Poder e Desaparecimento é uma reflexão sobre os campos de extermínio criados na ditadura militar argentina. A autora, que esteve presa e sobreviveu aos campos, analisa as dinâmicas de poder nas experiências do dia a dia nos campos e, de maneira mais ampla, o horror do regime autoritário. Pilar mostra que a experiência nos campos de concentração não foi um fenômeno isolado, mas parte de uma dinâmica arraigada na sociedade.

Alberto Albiero, advogado do Grupo de Memória da Convergência Socialista, afirmou que a experiência argentina, de punição aos torturadores e mandantes de crimes políticos, é fundamental para a redemocratização no Brasil. Marcos Orione, da Boitempo Editorial, editora do livro de Pilar, apresentou a obra da autora, enfatizando sua importância para o processo de redemocratização na Argentina e no Brasil.

Continuidade do autoritarismo

"Essa extraordinária militante argentina tem se dedicado a discutir o autoritarismo e o totalitarismo, em especial o desaparecimento forçado, que aconteceu na Argentina e no Brasil como política de Estado.

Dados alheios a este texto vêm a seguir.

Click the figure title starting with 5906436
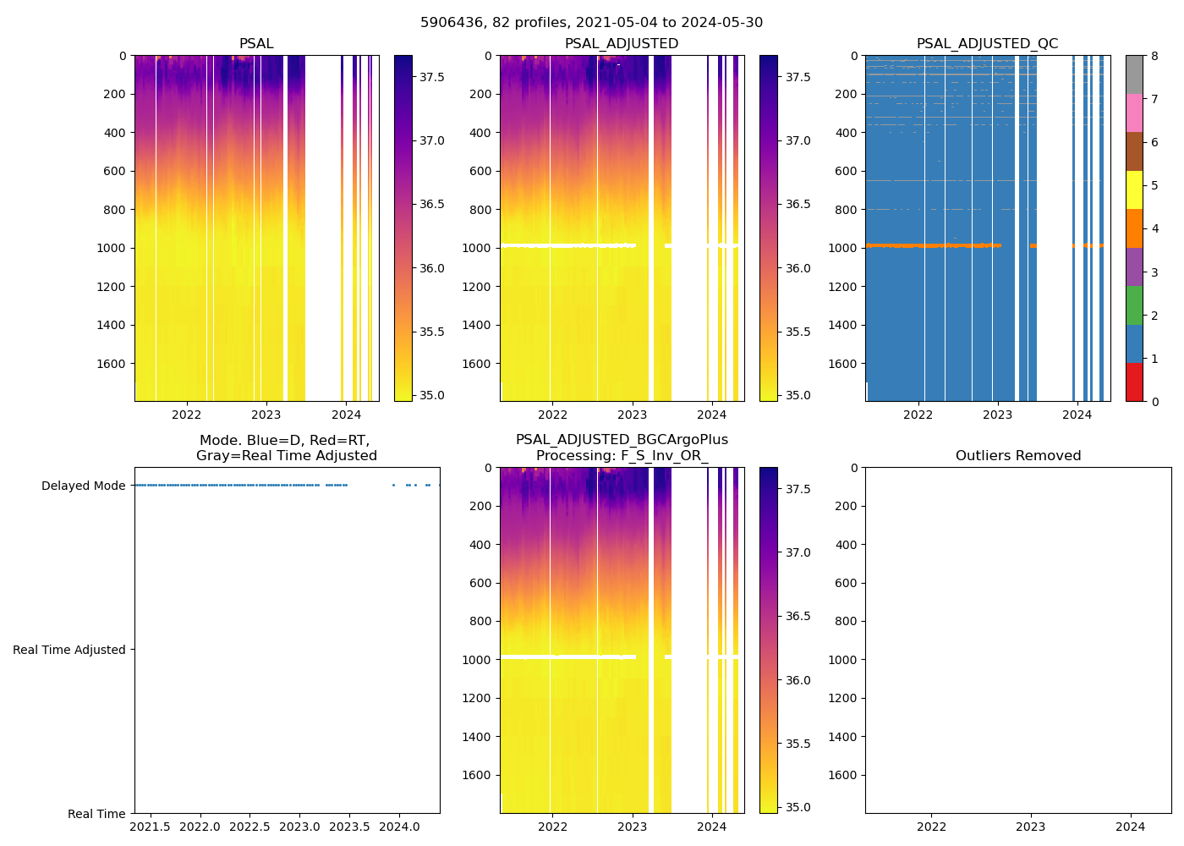coord(591,23)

Trata-se de uma reflexão de caráter humanista, ético e filosófico", afirmou Rosa Cardoso, da Comissão Nacional da Verdade, associando o recente caso brasileiro de Amarildo à mesma prática. "O Amarildo é um caso emblemático da continuidade dessa política por agentes do Estado", observou.

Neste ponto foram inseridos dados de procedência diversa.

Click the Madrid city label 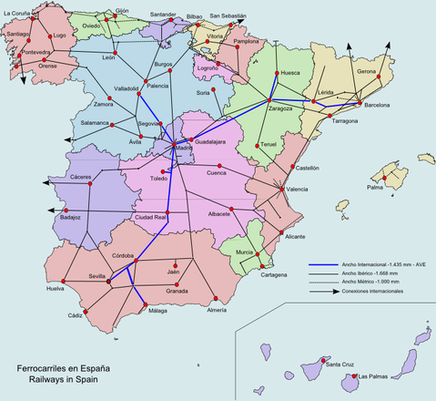tap(184, 149)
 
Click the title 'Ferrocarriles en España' tap(64, 368)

Para a historiadora Janaína Teles, o livro de Pilar é "uma das mais lúcidas abordagens do aparato repressivo na Argentina". De 15 a 20 mil pessoas passaram por campos de concentração e extermínio na Argentina, das quais 90% desapareceram. "Este foi o método por excelência da repressão argentina", analisou Janaína, observando que, no Brasil, a diversificação dos métodos repressivos permitiu a manutenção de uma aparência de normalidade ao status quo. "No Brasil, a apuração dos crimes da ditadura foi menos efetiva do que na Argentina. Cabe modificarmos este quadro", declarou.

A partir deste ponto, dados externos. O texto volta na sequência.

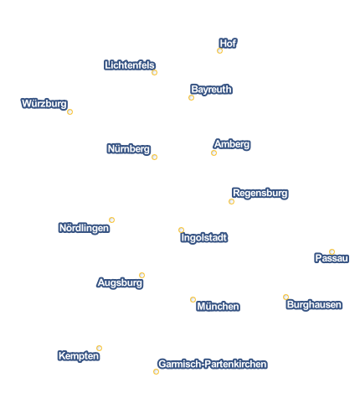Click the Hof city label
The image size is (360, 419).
point(228,44)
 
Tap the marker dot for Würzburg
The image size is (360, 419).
point(69,111)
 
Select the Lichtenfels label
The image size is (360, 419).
point(130,65)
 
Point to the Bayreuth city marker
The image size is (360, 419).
point(191,97)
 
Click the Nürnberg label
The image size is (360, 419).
point(129,149)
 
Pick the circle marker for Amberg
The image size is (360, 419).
point(213,153)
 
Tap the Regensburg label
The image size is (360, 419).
point(260,193)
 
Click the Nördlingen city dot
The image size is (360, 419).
point(111,220)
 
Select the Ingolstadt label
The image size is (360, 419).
point(204,238)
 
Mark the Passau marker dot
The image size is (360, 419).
point(332,251)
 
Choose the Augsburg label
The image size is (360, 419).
point(120,282)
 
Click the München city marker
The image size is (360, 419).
point(193,299)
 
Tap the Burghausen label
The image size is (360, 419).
point(314,304)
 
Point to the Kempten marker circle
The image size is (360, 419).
point(99,348)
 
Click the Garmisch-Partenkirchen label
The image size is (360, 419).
point(213,364)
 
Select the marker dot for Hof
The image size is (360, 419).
point(219,50)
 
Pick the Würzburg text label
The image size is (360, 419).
point(44,104)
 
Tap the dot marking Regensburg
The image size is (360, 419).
point(231,201)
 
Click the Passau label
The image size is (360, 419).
point(332,258)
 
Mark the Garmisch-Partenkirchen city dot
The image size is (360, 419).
point(156,371)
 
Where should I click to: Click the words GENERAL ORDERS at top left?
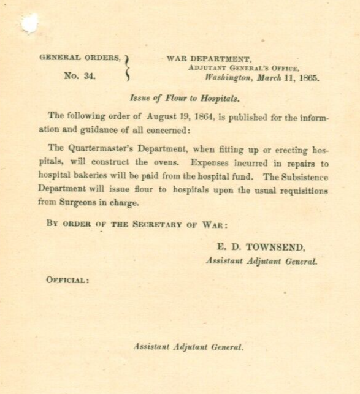click(80, 58)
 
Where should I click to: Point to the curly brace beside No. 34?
click(127, 67)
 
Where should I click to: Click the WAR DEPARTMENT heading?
click(209, 59)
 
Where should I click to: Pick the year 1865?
click(308, 78)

Trechos do livro Poder e Desaparecimento: os Campos de Concentração na Argentina

"Na história humana não existem parênteses inexplicáveis. E é precisamente nos períodos de "exceção" " esses momentos infelizes e desagradáveis que as sociedades pretendem esquecer e colocar entre parênteses " que aparecem, sem mediações nem atenuantes, os segredos e as vergonhas do poder cotidiano. A análise do campo de concentração como modalidade repressiva pode ser uma das chaves para compreender as características de um poder que circulou em todo o tecido social e que não pode ter desaparecido. Se a ilusão do poder está em sua capacidade de fazer desaparecer o disfuncional, não menos ilusório é a sociedade civil supor que o poder desaparecedor desapareça através de uma mágica inexistente."

"Os campos de concentração, esse segredo altissonante que todos temem, muitos desconhecem e alguns negam, somente é possível quando a tentativa totalizadora do Estado encontra sua expressão molecular, penetra profundamente na sociedade, permeando-a e dela se nutrindo. Por isso constituem uma modalidade repressiva específica, cuja particularidade não se pode desdenhar. Não existem campos de concentração em todas as sociedades. Há muitos poderes assassinos; é quase possível afirmar que todos o são em certo sentido. Mas nem todos os poderes são concentracionários. Explorar suas características, sua modalidade específica de controle e repressão, é uma forma de falar da própria sociedade e das características do poder que então se instaurou e que se ramifica e reaparece, às vezes idêntico e às vezes modificado, no poder que hoje circula e se reproduz."

"O poder muda e reaparece, a cada vez diferente e igual. Suas formas são subsumidas, tornam-se subterrâneas, para aparecer novamente e renascer. Acredito que um exercício interessante seria tentar compreender como se recicla o poder desaparecedor. Quais são suas desintegrações e suas amnésias nesta pós-modernidade. Como reprime e totaliza, embora se manifeste no mais radical individualismo. Quais são suas esquizofrenias e como se nutre das falsas separações entre o que é individual e o que é social. Como conservar a memória, encontrar suas fissuras, e sobreviver a ele."